Do Sturgeon Fish Have Bones

Paddlefish family Polyodontidae are basal Chondrostean ray-finned fish.
Do sturgeon fish have bones. The cartilage bones take the place of regular bones throughout the body. The body of the Lake Sturgeon is made up of bony cartilage that is covered with slimy feeling skin. It is made mostly of cartilage but it is still classified as a bony fish.
Their spine is made of a coiled cartilage. With a broad flattened head tiny eyes and shark-like tail is well adapted for feeding on animals found below him. The white sturgeons overall body shape is long and cylindrical with the color on the back a brown or grey and the color on the bellies a gleaming white.
The arrow represents the direction of evolution. Sturgeon bodies are a combination of bones and cartilage but most of their body is cartilage like the tip our nose or our ears. They are a dark shade of brown at the top light brown in the middle and then sandy or cream colored along the belly.

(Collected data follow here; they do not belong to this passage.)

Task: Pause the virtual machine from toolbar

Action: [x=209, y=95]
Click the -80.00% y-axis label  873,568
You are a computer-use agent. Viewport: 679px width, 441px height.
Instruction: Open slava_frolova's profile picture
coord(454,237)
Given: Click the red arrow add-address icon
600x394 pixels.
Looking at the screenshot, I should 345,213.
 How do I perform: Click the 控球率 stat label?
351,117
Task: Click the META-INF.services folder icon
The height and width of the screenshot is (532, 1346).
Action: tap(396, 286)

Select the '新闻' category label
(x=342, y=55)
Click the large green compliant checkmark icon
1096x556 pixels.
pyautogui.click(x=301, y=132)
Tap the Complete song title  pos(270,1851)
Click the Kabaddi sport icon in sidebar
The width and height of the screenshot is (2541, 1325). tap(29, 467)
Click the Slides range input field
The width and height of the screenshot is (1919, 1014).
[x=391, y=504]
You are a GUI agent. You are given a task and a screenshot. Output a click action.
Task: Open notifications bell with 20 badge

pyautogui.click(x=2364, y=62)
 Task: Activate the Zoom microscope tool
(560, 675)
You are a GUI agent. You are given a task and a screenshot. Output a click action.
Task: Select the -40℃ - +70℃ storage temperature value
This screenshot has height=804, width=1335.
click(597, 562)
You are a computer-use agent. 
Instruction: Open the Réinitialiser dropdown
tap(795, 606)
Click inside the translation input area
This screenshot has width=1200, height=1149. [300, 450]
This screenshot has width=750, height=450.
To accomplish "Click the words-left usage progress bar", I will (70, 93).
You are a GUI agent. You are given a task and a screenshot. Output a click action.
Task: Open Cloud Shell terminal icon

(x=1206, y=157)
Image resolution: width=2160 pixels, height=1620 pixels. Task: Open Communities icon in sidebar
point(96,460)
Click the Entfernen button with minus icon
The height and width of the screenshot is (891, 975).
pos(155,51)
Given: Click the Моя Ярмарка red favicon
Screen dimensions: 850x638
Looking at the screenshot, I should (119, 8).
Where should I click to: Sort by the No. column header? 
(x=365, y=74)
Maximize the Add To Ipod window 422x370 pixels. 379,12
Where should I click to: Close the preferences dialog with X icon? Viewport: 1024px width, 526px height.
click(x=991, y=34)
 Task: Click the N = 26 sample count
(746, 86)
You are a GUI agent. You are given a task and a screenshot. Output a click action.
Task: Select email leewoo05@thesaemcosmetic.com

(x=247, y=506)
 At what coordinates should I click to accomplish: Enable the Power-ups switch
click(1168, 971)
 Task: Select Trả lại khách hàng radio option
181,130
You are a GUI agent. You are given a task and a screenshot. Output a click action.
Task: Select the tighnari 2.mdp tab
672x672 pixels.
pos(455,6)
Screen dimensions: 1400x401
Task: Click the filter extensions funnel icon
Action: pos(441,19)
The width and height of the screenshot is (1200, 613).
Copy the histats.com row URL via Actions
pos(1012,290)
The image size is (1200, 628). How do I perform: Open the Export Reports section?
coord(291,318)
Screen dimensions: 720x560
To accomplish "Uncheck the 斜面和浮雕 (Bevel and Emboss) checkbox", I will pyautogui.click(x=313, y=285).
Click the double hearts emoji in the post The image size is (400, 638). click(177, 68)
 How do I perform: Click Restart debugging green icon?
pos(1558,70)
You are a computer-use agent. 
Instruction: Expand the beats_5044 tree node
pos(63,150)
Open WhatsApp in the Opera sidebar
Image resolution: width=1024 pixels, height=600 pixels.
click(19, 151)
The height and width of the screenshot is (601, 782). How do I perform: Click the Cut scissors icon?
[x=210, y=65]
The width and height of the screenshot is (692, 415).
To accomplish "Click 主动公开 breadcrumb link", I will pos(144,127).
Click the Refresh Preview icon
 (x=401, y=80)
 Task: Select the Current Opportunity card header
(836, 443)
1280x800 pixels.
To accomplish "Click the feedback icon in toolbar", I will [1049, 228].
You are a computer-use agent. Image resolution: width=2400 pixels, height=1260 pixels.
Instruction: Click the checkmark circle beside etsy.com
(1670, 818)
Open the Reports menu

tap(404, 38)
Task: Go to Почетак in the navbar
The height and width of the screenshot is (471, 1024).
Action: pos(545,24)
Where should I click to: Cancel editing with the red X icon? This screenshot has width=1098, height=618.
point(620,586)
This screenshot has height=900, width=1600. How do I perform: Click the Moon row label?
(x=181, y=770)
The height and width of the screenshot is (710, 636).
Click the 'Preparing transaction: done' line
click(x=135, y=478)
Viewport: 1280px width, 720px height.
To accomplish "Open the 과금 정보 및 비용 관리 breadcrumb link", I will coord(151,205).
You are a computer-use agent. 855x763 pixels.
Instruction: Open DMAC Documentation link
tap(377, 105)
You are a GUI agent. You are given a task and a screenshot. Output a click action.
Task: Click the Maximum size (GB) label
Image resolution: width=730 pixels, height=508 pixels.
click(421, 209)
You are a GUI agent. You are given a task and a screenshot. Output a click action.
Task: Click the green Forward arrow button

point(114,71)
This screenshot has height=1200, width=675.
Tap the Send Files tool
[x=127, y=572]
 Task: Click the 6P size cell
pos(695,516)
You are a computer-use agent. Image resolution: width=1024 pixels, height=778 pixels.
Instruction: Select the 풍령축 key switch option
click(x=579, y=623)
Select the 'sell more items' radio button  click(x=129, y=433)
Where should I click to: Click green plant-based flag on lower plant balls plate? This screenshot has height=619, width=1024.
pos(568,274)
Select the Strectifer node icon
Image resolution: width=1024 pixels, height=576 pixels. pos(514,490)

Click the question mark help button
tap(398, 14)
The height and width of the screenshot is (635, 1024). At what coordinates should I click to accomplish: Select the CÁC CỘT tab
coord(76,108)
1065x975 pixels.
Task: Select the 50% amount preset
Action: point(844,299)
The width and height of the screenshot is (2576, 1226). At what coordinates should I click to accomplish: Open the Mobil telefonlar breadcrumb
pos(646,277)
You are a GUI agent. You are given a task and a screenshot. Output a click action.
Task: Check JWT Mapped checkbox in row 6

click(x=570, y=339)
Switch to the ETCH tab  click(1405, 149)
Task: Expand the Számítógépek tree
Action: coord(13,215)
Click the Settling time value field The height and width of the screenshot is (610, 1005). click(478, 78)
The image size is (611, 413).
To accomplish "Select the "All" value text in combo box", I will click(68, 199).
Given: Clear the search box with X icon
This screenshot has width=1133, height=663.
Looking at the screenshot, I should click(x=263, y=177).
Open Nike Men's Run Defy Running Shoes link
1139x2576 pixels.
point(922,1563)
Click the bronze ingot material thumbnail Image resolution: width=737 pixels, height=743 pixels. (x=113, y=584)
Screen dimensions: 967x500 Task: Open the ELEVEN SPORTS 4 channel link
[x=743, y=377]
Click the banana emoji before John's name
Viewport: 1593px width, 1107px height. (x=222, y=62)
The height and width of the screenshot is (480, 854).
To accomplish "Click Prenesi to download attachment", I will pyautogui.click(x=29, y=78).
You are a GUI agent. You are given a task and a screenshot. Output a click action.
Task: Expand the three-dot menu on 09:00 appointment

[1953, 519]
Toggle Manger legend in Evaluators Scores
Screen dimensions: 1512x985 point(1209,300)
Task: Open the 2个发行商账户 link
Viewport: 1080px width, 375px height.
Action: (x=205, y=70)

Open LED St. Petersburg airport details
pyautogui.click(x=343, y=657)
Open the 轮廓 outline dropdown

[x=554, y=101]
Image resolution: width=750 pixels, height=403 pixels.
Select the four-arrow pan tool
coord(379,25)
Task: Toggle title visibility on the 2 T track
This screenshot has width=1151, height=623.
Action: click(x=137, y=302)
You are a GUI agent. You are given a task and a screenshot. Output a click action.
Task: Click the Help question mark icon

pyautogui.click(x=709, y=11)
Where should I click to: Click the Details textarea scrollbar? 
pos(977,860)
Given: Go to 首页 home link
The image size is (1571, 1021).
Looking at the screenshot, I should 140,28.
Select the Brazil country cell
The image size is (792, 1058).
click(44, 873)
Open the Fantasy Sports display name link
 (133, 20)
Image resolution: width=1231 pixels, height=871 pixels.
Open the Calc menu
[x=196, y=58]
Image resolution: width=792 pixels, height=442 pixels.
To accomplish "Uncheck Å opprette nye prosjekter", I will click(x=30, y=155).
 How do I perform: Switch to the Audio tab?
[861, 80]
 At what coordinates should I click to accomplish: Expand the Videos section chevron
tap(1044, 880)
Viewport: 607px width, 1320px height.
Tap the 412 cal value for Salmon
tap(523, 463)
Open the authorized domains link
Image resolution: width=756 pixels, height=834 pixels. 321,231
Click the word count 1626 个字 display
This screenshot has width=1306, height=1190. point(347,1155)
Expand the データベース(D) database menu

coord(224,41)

The White Sturgeon while extremely large and tough does not actually have many bones. Most famously though sturgeon are the source for the symbol of decadent living. In fact the vertebrae of Sturgeon are not ossified made into bone and all the parts you see are in fact cartilage.
Sturgeons have bony plates scutes covering the head and five longitudinal rows of similar plates along the body. Sturgeons are anadromous migrating from freshwater to salt water and back like our local salmon. The skeletal structure of the Sturgeon is made up almost completely of cartilage and cartilage plates called scutes.
The body uses minerals to perform many different functions -from building strong bones to transmitting nerve impulses-. As is true for many long-lived species pallid sturgeon reach reproductive maturity relatively late. Cut as close to the bone as possible.